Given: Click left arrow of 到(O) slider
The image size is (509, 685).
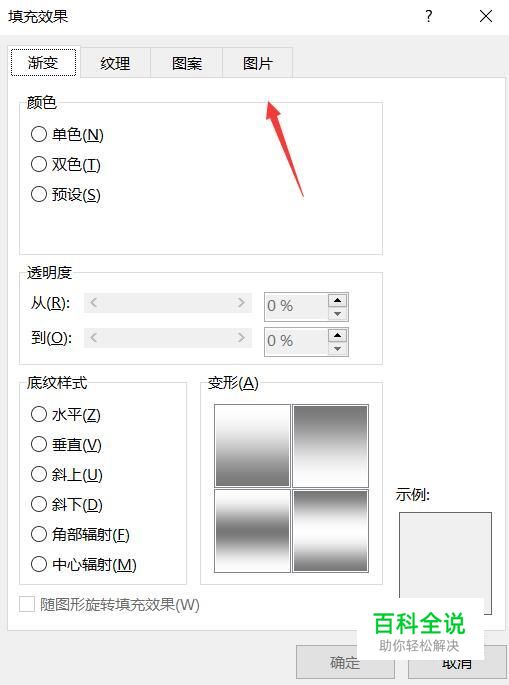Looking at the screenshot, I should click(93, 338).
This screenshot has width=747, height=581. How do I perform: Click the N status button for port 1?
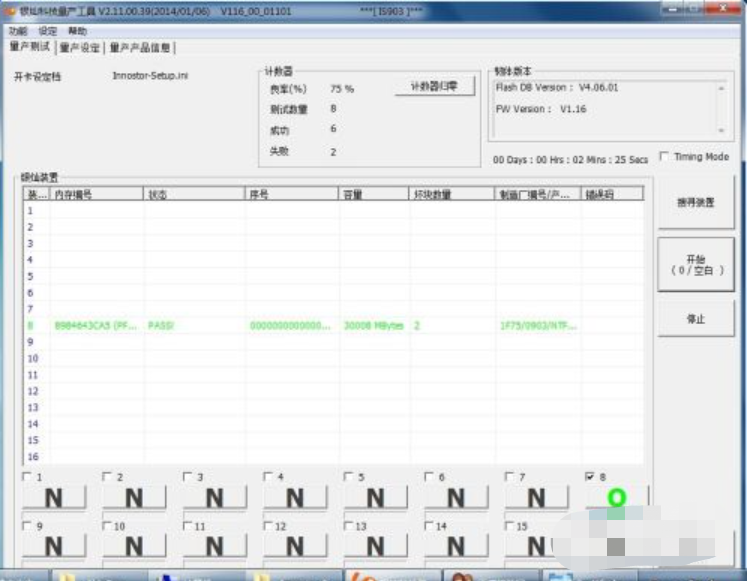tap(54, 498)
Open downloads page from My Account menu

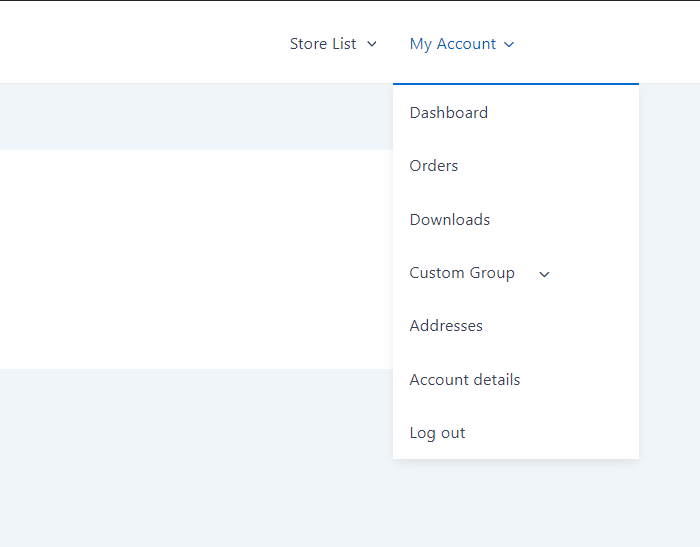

════

> _Try it_:
Give again, word for word, only the lines from the one with "This screenshot has" through the last line of the entries, both included; no pictures go in the copy.

> _Response for this exercise_:
This screenshot has width=747, height=581. How do I perform: Click the N status button for port 1?
tap(54, 498)
Open downloads page from My Account menu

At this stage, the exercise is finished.